Israeli Prime Minister Benjamin Netanyahu has reportedly instructed his cabinet ministers to avoid traveling to the United States and meeting American officials unless he receives an invite to meet with US President Joe Biden at the White House.

“As long as I don’t visit there, nobody does,” an unnamed source quoted Netanyahu as telling his ministers, Israel’s Channel 12 News reported.

Netanyahu, the report added, is “angry he has not been invited yet and believes any minister meeting American government officials would underline that the premier himself has not attended such a meeting.”

The Israeli prime minister seems frustrated by the fact that almost three months since taking the helm of Israel’s most-far-right cabinet, he has yet to be invited to meet Biden in Washington. Reports say there are not even initial talks about coordinating such a trip. 

Washington has recently expressed unease with several of Tel Aviv’s policies, including its plan to radically overhaul the regime’s judicial system and expand illegal settlements across the occupied territories.

Also in its report, Channel 12 said Netanyahu has excluded from his ban Israel’s strategic affairs minister Ron Dermer, a former ambassador to the US, who acts as a kind of emissary on sensitive matters.

It further said Israeli finance minister Bezalel Smotrich, who was visiting the US this week, had been told not to meet government officials even before the White House announced no such meetings would be held.

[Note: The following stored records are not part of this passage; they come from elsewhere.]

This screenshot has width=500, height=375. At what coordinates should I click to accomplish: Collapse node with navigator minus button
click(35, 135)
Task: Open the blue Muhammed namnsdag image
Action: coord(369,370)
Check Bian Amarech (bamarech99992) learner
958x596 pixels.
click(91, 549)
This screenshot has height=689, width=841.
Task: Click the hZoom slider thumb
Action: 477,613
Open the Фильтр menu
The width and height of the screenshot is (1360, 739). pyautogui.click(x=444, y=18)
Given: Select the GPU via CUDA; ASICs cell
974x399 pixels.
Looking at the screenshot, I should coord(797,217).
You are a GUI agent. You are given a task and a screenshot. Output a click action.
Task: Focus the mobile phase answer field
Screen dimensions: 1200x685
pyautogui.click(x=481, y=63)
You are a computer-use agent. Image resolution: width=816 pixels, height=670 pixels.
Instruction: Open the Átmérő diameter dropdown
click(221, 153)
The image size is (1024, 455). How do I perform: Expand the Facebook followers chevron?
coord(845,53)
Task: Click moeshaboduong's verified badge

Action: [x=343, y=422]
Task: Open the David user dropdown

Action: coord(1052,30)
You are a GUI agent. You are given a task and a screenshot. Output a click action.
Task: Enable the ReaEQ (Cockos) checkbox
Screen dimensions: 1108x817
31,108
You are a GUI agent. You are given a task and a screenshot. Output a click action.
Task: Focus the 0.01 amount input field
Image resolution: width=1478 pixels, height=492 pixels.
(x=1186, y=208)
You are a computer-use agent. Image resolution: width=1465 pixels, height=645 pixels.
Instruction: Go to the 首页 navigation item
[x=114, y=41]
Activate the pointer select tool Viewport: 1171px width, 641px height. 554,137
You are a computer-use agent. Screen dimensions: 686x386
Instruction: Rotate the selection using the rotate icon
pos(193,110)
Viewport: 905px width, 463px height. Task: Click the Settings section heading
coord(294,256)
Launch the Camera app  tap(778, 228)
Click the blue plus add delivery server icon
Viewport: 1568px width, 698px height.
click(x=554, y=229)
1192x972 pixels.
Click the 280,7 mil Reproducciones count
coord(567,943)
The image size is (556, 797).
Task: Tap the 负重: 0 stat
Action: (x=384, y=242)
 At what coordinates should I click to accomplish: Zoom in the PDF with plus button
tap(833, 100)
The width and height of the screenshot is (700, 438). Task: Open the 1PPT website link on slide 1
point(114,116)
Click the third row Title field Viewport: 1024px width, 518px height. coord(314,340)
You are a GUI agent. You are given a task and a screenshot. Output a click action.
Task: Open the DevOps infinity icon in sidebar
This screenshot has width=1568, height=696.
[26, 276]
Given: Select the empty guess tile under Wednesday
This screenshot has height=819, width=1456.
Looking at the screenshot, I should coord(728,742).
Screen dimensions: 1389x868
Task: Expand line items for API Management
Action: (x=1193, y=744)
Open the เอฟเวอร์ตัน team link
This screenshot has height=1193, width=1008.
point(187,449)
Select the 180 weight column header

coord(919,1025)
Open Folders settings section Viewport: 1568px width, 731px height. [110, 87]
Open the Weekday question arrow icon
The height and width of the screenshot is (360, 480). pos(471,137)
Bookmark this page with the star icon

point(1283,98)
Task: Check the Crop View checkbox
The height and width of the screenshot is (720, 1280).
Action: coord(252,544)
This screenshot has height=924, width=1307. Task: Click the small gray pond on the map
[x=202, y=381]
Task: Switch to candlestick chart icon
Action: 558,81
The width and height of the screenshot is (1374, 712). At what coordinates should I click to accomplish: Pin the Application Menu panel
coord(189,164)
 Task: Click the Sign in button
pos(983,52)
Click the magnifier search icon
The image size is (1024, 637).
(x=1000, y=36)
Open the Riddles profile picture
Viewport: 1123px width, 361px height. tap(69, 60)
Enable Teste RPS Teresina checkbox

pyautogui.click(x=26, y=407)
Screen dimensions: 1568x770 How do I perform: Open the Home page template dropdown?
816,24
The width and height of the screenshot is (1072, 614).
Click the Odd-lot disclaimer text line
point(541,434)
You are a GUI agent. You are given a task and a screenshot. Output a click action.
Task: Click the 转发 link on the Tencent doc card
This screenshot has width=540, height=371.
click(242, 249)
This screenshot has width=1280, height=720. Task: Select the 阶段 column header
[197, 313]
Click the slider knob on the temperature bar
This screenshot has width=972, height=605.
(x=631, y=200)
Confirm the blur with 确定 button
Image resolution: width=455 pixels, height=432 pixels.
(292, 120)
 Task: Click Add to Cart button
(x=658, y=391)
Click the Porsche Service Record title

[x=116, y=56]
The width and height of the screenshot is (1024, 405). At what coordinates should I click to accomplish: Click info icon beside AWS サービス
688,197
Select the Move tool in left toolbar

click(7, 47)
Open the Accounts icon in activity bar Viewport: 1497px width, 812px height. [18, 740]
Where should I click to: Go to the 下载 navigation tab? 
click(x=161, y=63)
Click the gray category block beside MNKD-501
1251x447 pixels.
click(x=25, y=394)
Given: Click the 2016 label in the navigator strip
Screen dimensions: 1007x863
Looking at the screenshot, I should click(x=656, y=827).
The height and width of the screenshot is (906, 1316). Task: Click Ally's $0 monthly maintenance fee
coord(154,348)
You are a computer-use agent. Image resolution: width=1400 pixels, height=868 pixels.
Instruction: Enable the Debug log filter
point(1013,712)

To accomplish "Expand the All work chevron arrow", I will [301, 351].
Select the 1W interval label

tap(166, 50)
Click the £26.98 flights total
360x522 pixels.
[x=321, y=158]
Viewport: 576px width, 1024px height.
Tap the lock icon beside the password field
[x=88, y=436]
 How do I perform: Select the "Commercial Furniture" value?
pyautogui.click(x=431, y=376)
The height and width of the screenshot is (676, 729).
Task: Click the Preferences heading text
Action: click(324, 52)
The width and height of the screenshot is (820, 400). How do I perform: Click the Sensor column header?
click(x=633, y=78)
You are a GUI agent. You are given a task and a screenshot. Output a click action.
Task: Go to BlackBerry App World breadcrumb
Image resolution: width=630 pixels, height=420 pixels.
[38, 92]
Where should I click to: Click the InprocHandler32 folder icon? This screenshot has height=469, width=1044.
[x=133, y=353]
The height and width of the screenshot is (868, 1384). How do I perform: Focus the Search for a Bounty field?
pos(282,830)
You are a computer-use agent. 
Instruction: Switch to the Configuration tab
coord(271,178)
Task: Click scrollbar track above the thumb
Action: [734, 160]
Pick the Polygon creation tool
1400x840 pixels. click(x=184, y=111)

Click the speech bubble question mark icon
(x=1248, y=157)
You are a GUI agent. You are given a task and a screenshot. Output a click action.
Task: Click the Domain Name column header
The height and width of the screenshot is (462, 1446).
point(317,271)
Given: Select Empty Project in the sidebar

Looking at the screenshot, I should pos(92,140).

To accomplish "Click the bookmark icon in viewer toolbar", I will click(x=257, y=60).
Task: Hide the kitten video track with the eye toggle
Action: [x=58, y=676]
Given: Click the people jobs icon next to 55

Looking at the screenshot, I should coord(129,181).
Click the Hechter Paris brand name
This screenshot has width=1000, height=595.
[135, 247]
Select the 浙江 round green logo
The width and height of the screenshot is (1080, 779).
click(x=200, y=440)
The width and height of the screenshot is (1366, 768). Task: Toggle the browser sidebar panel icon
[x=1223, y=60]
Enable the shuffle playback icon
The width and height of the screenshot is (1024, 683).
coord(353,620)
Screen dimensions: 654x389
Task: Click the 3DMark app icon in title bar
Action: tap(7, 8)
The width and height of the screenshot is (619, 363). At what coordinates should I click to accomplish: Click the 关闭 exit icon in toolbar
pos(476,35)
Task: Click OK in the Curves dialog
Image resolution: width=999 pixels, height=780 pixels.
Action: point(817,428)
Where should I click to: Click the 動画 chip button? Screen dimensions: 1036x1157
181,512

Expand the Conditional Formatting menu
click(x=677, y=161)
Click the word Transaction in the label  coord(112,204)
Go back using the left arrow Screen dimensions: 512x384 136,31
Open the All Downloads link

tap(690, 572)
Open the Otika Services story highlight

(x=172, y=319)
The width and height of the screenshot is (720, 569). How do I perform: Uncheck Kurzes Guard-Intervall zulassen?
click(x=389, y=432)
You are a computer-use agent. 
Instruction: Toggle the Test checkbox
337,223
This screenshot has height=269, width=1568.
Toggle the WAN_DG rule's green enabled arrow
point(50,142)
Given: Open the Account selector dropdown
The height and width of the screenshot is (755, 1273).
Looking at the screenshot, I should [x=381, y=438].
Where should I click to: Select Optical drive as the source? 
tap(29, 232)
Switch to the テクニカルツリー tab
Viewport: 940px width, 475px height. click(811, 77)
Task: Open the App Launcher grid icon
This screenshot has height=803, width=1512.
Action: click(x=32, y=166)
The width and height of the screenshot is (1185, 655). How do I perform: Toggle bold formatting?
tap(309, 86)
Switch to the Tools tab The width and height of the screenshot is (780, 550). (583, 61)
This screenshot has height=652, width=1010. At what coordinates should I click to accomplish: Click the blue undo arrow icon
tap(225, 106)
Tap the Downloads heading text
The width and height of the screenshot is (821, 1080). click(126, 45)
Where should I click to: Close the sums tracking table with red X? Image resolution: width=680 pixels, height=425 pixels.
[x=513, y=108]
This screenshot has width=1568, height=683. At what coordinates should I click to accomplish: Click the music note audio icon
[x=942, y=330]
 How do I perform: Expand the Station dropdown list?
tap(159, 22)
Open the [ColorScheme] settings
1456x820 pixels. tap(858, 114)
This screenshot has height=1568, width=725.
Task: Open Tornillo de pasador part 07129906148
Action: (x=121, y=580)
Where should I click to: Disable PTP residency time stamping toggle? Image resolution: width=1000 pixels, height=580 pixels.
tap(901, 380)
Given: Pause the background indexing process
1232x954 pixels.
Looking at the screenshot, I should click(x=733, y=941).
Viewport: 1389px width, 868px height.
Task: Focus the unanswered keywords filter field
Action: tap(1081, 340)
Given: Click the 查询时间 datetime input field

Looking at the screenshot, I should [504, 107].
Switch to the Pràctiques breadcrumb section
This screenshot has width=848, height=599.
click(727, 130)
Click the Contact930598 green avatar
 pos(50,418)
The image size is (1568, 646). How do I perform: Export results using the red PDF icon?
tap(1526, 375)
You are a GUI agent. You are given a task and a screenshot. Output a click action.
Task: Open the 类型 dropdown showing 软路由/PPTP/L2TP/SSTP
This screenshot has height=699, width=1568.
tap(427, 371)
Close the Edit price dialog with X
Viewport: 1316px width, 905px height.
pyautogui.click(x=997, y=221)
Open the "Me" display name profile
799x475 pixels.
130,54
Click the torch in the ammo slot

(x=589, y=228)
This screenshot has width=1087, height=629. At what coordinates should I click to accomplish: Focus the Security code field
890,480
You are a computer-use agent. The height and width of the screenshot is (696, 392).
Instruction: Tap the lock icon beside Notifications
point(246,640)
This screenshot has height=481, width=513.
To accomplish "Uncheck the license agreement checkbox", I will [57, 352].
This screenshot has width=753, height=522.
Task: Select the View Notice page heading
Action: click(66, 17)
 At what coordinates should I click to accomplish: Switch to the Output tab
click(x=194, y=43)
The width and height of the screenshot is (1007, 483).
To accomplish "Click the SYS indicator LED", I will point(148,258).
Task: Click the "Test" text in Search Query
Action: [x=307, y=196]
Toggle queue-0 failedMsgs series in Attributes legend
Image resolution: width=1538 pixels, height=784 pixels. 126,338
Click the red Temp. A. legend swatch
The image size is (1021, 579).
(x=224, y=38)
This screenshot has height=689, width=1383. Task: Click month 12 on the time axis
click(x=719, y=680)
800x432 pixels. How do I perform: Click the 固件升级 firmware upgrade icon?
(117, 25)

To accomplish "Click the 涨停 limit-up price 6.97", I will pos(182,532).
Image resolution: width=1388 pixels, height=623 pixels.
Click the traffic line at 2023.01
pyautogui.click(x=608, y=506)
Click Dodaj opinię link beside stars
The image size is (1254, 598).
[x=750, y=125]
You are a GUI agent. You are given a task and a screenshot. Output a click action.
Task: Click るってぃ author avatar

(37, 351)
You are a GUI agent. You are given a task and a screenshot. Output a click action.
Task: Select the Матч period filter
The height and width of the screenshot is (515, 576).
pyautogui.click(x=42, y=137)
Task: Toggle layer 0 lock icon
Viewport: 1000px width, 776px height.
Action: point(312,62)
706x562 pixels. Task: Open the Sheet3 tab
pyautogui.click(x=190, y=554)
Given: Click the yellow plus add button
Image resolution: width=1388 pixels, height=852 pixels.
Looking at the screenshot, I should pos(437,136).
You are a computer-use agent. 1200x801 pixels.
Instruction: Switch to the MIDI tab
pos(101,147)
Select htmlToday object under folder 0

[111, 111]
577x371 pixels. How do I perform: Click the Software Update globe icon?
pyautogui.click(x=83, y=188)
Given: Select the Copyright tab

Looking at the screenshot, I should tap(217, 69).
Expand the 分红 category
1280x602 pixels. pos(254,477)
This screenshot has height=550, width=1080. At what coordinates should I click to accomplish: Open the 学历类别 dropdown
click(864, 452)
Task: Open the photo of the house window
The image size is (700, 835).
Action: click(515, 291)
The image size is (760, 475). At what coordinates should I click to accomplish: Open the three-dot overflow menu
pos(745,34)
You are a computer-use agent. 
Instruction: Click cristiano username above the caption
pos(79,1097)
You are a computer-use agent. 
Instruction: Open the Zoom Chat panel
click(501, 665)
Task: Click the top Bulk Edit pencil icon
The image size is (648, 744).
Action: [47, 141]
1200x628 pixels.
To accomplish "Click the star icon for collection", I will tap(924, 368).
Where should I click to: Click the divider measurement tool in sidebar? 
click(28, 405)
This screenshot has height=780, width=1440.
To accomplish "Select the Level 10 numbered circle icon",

Earlier this month, the extremist minister, who also leads the right-wing Religious Zionism party, said the Palestinian town of Huwara “needs to be wiped out.”

US State Department spokesman Ned Price denounced Smotrich’s remarks as “irresponsible, repugnant and disgusting,” calling on the Israeli prime minister and other top officials to publicly disavow the comments.

An article published by the Middle East Monitor on Monday said Smotrich’s racist remarks had the effect of “a cluster bomb” on Washington-Tel Aviv ties.

“When a US administration boycotts the Israeli finance minister, it is serious. It sends a negative message to investors, bankers and businessmen who are concerned about the consequences of Netanyahu’s changes to the judiciary on the Israeli economy,” read the article.

“What’s more, it is customary for every Israeli prime minister to arrive in Washington shortly after forming his government; such visits have a symbolic importance, and illustrate the special relationship …, but Netanyahu has not received an invitation to visit the US on his re-election, and it is not clear whether or when he will get one.

“Tel Aviv, therefore, may be losing its privileged position in Washington. Smotrich’s racist statement about Huwara had the effect of a cluster bomb on US-Israel relations. So far, it is not clear how this will affect them.”